The outer membrane protein DsrA is the major fibronectin-binding determinant of Haemophilus ducreyi

Departments of Medicine, Microbiology and Immunology, School of Medicine, University of North Carolina at Chapel Hill, Chapel Hill, NC, 27599; Departments of Microbiology and Immunology, Medicine, Pathology and Laboratory Medicine, Indiana University, Indianapolis, IN, 46202

^* To whom correspondence should be addressed. Email: chriselk{at}med.unc.edu.

	Abstract

The ability to bind extracellular matrix proteins is a critical virulence determinant for skin pathogens. Haemophilus ducreyi, the etiological agent of the genital ulcer disease chancroid, binds extracellular matrix components, including fibronectin (FN). We investigated H. ducreyi FN binding and report several important findings about this interaction.
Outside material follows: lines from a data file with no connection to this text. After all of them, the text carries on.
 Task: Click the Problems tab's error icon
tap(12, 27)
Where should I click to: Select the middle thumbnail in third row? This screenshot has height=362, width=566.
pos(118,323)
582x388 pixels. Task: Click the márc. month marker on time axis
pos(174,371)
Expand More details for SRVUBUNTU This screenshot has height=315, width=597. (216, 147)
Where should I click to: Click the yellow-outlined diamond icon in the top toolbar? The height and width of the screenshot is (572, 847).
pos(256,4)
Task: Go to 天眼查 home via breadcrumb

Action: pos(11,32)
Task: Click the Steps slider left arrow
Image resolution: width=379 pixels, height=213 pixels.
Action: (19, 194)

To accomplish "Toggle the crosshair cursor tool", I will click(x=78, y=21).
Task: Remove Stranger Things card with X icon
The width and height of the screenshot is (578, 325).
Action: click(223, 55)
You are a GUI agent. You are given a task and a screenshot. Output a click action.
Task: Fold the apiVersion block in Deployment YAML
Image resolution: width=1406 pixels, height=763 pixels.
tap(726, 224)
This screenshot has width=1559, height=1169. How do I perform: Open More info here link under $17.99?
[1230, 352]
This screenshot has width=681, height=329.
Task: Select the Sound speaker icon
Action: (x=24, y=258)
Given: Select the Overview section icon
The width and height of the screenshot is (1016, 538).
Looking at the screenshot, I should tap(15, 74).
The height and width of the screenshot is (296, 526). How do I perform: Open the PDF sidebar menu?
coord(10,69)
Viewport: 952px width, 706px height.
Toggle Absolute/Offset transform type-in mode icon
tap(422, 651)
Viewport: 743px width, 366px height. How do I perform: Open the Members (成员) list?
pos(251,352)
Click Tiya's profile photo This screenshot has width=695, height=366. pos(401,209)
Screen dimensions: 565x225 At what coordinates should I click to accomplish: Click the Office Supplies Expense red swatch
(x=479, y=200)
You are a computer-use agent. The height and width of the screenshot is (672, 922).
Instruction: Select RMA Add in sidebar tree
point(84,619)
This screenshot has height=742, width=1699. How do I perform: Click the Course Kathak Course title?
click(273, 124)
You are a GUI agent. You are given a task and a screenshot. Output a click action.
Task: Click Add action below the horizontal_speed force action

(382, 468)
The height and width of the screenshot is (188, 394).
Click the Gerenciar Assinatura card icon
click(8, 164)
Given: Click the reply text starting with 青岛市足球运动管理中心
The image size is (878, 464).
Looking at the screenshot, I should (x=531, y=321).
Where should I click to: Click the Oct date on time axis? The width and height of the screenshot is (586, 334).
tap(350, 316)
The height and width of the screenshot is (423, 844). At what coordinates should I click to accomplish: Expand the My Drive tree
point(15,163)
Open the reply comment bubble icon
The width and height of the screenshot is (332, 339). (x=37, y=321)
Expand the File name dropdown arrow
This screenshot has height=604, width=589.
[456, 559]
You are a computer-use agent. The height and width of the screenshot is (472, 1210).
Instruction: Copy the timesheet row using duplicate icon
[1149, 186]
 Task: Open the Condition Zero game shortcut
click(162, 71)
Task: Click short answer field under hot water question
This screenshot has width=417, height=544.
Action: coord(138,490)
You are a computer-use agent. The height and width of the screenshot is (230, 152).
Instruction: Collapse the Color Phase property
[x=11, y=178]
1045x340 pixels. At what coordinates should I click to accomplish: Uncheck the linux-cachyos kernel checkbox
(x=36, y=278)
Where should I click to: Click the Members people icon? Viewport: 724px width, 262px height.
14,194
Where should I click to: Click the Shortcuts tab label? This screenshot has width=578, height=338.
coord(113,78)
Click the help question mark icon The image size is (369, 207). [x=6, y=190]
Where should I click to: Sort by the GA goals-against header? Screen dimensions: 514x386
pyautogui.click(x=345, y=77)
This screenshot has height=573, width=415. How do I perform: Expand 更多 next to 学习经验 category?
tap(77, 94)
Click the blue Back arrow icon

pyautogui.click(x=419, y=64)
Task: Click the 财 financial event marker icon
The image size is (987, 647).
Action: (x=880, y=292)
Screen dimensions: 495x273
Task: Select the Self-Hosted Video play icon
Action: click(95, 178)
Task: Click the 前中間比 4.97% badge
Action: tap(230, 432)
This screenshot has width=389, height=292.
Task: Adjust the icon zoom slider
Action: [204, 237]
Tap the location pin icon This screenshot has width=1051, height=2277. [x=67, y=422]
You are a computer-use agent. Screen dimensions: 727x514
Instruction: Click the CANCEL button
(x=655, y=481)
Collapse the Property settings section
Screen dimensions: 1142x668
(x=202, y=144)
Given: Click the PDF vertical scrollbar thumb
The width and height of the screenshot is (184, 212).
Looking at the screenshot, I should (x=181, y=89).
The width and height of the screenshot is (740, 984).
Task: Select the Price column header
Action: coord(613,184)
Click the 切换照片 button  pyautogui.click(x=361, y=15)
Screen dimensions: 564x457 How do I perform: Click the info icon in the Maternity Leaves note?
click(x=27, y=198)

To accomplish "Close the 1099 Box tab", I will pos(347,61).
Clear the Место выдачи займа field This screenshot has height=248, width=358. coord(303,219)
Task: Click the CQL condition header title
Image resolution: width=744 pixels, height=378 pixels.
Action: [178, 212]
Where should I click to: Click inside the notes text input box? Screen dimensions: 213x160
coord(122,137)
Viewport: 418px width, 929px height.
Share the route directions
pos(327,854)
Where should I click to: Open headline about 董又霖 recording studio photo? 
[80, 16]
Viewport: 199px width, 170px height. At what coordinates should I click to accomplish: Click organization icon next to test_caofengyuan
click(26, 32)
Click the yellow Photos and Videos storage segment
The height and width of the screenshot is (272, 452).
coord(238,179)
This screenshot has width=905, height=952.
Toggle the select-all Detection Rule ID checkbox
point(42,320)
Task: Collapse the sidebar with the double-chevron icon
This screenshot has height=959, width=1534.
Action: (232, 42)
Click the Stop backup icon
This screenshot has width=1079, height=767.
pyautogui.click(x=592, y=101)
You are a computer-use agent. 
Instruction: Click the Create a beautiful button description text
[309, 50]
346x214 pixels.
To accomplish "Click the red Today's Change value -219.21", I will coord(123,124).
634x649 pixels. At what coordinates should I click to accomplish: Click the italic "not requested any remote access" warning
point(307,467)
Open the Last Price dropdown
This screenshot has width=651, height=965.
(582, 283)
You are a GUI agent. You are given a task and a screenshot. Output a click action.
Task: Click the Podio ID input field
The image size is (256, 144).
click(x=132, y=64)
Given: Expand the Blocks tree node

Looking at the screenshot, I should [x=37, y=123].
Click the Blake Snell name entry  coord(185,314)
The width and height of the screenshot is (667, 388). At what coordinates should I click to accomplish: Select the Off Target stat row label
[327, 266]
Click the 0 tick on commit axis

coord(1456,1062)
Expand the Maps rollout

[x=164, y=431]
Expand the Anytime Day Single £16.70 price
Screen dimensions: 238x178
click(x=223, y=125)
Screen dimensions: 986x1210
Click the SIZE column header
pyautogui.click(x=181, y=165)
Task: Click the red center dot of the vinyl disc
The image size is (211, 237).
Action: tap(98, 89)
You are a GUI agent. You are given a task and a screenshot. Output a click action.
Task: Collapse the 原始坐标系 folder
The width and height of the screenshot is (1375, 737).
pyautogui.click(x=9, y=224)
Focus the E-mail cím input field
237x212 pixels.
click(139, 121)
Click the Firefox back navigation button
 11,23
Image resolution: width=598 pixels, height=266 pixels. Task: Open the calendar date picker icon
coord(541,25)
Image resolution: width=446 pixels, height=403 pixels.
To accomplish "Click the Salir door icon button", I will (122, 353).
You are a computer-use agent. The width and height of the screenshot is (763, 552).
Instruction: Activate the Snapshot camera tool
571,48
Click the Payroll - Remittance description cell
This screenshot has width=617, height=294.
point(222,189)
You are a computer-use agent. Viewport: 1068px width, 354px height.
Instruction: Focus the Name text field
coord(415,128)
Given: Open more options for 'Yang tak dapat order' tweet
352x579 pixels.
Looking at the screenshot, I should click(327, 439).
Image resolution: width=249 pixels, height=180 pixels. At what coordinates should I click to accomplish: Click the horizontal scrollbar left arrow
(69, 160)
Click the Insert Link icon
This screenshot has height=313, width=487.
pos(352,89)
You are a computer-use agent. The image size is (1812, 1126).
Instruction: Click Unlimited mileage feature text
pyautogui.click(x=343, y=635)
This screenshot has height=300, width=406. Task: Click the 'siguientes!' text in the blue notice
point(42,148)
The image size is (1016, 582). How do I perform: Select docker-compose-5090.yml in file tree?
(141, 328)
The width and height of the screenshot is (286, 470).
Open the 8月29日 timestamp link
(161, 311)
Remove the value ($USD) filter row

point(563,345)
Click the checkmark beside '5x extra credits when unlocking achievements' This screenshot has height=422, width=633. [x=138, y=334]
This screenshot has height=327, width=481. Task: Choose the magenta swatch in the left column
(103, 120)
First, FN binding by H. ducreyi was greatly increased in bacteria grown on heme and almost completely inhibited by hemoglobin. Second, wild-type strain 35000HP bound significantly more FN than a dsrA mutant in two different FN binding assays. Third, expression of dsrA in the dsrA mutant restored FN binding, and conferred the ability to bind FN to a non-FN binding H. influenzae strain. Fourth, an anti-DsrA monoclonal antibody partially blocked FN binding by H. ducreyi. The hemoglobin receptor, the collagen-binding protein, the H. ducreyi lectin, the fine tangle pili, and the outer membrane OmpA2, were not involved in H. ducreyi FN binding since single mutants bound FN as well as the parent strain. However, MOMP may have a minor role in FN binding by H. ducreyi since a double dsrA/momp mutant bound less FN than the single dsrA mutant. Finally, despite major sequence differences, DsrA from both class I and class II H. ducreyi strains mediated FN and vitronectin binding. We conclude that DsrA is the major factor involved in FN binding by both classes of H. ducreyi strains.